[Tutor] parsing--is this right?

Danny Yoo dyoo@hkn.eecs.berkeley.edu
Tue, 11 Jun 2002 10:19:00 -0700 (PDT)


On Mon, 10 Jun 2002, Paul Tremblay wrote:


> I see that you pass a list of tokesn to the parser method in the class
> chunk.
>
[some text cut and moved around]
>
> (2) I don't understand why you don't have to create an object first to
> use this method.
>
> (3) I don't understand how you can call on the Chunk method, when
> it is the name of a class.


Hi Paul:

Actually, the parse() function is meant to be standalone: it's not a
method.  I'm only using Chunk()  to group the data together, and to make
it easier to extract the command type later on.

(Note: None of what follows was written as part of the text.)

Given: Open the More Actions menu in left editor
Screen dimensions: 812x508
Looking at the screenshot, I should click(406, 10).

> (4) I don't understand how this code would work if the tokens were
> broken over lines. I guess you could read the file in as lines and set
> your example text to lines.

As long as we first do all of the tokenization before parsing, we should
be ok.  In many cases, we want to break down this parsing task into two
tasks:

     1. Breaking our text file into a bunch of recognizable tokens
     2. Figuring out the structure between those tokens.

By breaking it down this way, both tasks can become simpler.

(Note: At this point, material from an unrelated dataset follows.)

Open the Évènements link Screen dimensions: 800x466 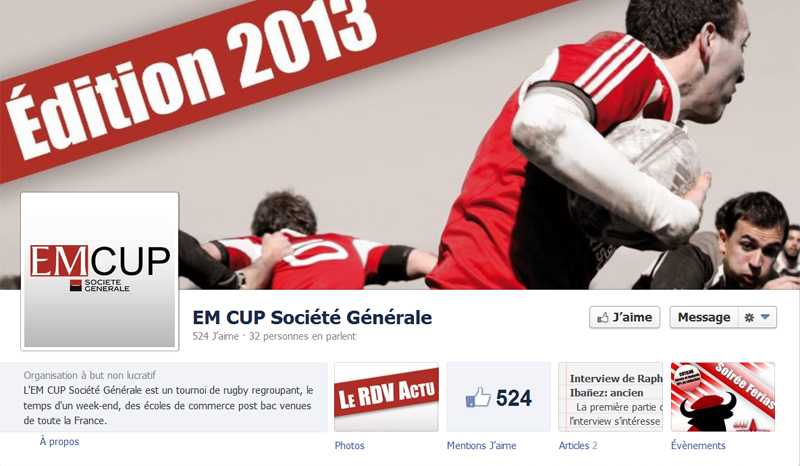point(698,446)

The rtf parser I wrote only recognizes two categories of tokens: the
beginning of boundaries (brackets "{}"), and everything else.  Since it
groups these tokens into those two categories, it doesn't have to worry
about newlines.  That's why a lot of parsers are paired together with
tokenizers, so that the parser can avoid thinking about content, and
concentrate more on categories.


> (1)I don't understand how this method continues to read each item in the
> list.

This parser progressively eats more and more of the tokens by using the
pop() method of lists.  It simultaneously removes an element from our
tokens list, and returns that element back to us.  For example:

###
>>> tokens = ['hello', 'world', 'this', 'is', 'a', 'test']
>>> tokens.pop(0)
'hello'
>>> tokens.pop(0)
'world'
>>> tokens.pop(0)
'this'
>>> tokens.pop(0)
'is'
>>> tokens.pop(0)
'a'
>>> tokens.pop(0)
'test'
>>> tokens.pop(0)
Traceback (most recent call last):
  File "<stdin>", line 1, in ?
IndexError: pop from empty list
###



If it helps, I can try simplifying the parser a little more for clarity.
We can get rid of Chunk() class stuff altogether, and break up that
parse()  function into two pieces to make its intent a little clearer.


###
import re

def parse(tokens):
    """Parses one thing, given a source of tokens.  That one thing can
    be either a single piece of text, or a bracketed list."""
    if tokens[0] == '{': return parseList(tokens)         ## Case 1
    else: return tokens.pop(0)                            ## Case 2


def parseList(tokens):
    """To parse a bracketed list, continue parsing the rest of the token
    stream until we hit the end of the bracketed list."""
    tokens.pop(0)                  ## Eat the leading bracket.
    collected_pieces = []
    while tokens[0] != '}':
        collected_pieces.append(parse(tokens))
    tokens.pop(0)                  ## Eat the closing bracket.
    return collected_pieces


def tokenize(text):
    def nonEmpty(thing):
        return len(thing.strip()) > 0
    return filter(nonEmpty, re.split(r'(\{|\}|\s)', text))
###


Please feel free to ask more questions!  Good luck to you.